Raymond Aron, un penseur du politique par gros temps
Dans les temps bouleversés que nous vivons, lire Raymond Aron (1905-1983) se révèle profitable. Penseur de la liberté, il écrivait dans un contexte géopolitique qui n’est plus le nôtre. Le XXIe siècle ne s’ouvre pas selon ses projections. Mais, plus profondément, son analyse du pluralisme politique, de la raison qui transcende la diversité des systèmes politiques, des cultures, des religions, peut nous aider à penser le politique par gros temps.
Le monde n’est plus bipolaire (Démocratie et Totalitarisme – 1965), mettent au jour les spécificités de la démocratie libérale), mais la méthode de Raymond Aron demeure éclairante pour nous, centristes.
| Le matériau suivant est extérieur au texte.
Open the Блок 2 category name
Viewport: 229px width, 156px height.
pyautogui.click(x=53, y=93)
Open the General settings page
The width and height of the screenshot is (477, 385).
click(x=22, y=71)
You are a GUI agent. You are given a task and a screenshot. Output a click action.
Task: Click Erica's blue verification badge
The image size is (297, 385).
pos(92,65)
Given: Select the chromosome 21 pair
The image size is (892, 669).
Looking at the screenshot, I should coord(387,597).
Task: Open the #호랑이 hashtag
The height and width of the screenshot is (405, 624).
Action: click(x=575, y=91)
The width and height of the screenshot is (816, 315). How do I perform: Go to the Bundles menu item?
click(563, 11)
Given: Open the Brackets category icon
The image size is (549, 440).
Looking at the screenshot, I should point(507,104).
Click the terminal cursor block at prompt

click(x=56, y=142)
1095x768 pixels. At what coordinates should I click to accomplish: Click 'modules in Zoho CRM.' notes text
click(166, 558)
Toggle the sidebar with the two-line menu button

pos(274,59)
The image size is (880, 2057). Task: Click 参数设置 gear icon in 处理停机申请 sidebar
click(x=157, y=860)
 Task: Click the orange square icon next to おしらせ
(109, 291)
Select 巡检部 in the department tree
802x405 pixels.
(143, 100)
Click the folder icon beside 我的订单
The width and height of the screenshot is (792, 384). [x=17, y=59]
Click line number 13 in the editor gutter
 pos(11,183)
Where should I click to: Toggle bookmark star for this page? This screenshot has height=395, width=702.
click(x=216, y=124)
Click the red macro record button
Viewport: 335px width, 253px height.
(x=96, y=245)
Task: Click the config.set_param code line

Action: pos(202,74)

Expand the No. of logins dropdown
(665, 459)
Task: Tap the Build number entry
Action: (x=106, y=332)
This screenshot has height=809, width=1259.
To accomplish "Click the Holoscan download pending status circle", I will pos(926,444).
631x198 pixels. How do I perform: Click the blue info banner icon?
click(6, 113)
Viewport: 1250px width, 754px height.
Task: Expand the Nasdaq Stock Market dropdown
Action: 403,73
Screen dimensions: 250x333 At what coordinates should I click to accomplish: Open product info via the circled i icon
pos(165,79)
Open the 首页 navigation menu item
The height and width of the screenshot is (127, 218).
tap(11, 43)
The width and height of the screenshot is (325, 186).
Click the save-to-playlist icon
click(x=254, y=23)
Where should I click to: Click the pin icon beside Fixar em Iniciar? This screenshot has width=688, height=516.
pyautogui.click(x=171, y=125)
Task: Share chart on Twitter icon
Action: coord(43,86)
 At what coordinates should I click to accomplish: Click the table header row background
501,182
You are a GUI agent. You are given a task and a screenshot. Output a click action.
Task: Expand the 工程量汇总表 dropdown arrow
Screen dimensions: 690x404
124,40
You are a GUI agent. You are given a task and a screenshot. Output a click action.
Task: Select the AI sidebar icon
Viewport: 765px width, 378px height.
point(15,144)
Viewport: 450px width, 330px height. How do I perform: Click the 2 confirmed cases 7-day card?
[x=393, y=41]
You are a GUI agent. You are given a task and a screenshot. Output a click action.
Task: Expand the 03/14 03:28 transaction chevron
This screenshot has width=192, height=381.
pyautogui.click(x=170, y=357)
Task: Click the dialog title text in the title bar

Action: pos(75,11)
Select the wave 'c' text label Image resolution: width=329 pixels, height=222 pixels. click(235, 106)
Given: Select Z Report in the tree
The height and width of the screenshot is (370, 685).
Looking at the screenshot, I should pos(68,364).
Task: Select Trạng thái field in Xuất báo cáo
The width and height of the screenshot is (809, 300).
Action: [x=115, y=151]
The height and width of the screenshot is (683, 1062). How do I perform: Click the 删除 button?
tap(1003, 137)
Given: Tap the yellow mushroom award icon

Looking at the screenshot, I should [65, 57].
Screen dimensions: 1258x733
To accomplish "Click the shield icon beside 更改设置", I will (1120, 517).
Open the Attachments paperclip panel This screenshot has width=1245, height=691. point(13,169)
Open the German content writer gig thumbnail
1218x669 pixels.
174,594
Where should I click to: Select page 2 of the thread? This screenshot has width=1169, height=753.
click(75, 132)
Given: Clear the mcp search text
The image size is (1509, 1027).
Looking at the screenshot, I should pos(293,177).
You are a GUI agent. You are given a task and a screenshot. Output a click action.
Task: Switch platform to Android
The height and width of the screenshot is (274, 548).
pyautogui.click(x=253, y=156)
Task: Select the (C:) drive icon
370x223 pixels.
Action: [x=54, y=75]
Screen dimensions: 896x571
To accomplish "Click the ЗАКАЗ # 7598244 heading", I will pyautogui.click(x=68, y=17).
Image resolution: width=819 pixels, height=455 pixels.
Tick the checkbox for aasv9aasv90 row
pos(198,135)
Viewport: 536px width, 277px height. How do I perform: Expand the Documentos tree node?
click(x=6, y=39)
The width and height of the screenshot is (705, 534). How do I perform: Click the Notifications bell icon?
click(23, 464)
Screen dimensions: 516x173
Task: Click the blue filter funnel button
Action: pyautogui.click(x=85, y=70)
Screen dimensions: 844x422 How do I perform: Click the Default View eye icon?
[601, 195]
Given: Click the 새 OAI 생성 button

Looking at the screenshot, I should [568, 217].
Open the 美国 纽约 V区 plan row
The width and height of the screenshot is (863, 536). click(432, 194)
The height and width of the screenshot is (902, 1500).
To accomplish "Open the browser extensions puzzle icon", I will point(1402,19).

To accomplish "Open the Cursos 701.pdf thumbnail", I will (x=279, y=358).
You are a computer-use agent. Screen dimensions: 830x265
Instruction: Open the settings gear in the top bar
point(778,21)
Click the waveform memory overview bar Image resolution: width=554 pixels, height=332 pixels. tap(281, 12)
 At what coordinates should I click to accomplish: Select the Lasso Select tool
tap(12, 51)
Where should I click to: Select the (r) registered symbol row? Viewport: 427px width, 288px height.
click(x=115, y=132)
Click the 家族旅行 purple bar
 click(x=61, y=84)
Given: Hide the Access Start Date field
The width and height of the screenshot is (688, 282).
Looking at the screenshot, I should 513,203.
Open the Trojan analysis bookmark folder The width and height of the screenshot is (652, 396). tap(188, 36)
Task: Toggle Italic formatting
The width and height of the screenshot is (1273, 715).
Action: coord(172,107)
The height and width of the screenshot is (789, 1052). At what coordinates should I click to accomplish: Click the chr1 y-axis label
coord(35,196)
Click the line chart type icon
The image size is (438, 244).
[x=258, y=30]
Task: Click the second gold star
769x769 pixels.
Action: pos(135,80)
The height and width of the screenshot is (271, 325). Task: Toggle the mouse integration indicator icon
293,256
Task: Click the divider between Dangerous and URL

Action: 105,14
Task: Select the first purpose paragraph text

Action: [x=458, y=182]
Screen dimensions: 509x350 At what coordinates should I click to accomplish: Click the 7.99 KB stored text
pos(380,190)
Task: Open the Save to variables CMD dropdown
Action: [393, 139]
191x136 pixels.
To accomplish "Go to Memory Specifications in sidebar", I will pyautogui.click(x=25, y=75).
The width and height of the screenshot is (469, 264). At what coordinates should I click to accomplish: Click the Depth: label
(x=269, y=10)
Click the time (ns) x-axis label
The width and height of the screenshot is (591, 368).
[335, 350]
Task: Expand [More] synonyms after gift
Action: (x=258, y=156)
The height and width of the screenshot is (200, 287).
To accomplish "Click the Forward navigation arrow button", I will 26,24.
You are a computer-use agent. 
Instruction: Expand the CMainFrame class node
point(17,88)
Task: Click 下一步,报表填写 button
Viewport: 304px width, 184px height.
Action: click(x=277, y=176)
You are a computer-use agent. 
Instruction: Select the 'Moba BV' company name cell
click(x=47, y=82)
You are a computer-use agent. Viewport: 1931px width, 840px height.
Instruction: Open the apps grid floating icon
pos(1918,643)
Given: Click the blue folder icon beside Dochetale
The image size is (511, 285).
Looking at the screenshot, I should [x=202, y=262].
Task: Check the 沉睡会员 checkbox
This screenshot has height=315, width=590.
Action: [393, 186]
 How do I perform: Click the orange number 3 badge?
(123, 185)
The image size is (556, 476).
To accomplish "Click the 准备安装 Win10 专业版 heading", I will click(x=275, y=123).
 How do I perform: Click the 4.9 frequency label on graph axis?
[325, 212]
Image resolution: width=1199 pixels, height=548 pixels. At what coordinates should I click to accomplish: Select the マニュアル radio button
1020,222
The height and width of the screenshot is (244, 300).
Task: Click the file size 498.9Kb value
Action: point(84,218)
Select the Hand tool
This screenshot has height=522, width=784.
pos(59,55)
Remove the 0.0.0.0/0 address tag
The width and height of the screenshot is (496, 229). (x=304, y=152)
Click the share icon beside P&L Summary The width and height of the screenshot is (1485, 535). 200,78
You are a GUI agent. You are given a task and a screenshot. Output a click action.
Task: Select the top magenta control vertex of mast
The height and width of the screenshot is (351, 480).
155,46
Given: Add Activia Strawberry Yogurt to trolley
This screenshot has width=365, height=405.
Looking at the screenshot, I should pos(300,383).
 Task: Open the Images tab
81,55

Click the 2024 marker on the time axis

Aron est souvent comparé à Jean-Paul Sartre, son ancien ami et condisciple, dans une image un peu figée. Tout à l’inverse, ce sont les nuances qui caractérisent une pensée qui, pour être en demi-teinte, n’en est pas moins ferme. Il ne se revendique d’aucune école, d’aucune doctrine, esprit libre et exigeant. C’est une éthique intellectuelle, un engagement citoyen qu’il formule. Incontestablement, Raymond Aron est un libéral, mais au sens plein du libéralisme du XIXe siècle, inspiré par Benjamin Constant, Alexis de Tocqueville, John Stuart Mill (dans Les Etapes de la pensée sociologique- 1967 , comme dans les Dix-huit leçons sur la société industrielle -1963, Aron analyse Tocqueville, Marx, Montesquieu, Durkheim et Auguste Comte). Aron est un libéral qui reconnaît la place et le poids décisifs du politique. Aujourd’hui, dans nos démocraties libérales, l’individualisme et le marché appellent, précisément, des institutions légitimes et efficaces.
Au Mouvement Démocrate, nous entretenons des affinités fortes avec la pensée et avec le tempérament de Raymond Aron, qui ne voulait être classé ni à gauche ni à droite et, en toutes choses, privilégiait le pluralisme et la discussion argumentée. Optimiste de caractère, Aron avait foi dans la liberté, dans la raison, dans la capacité de la France et de l’Europe à s’affirmer sur la scène internationale et à être maîtres de leur destin. Dans Les désillusions du progrès (1969), Raymond Aron s’interroge sur les dialectiques de l’égalité et de l’universalité, qui échappent à la technique et demeurent, essentiellement, historiques. Or, l’histoire ne peut être écrite à l’avance, elle est « humaine, dramatique ». Raymond Aron, qui écrivait par des temps troublés, penche vers l’espoir :
Si j’avais à choisir, je me rangerais parmi les optimistes, non sans hésitation ou sans angoisse.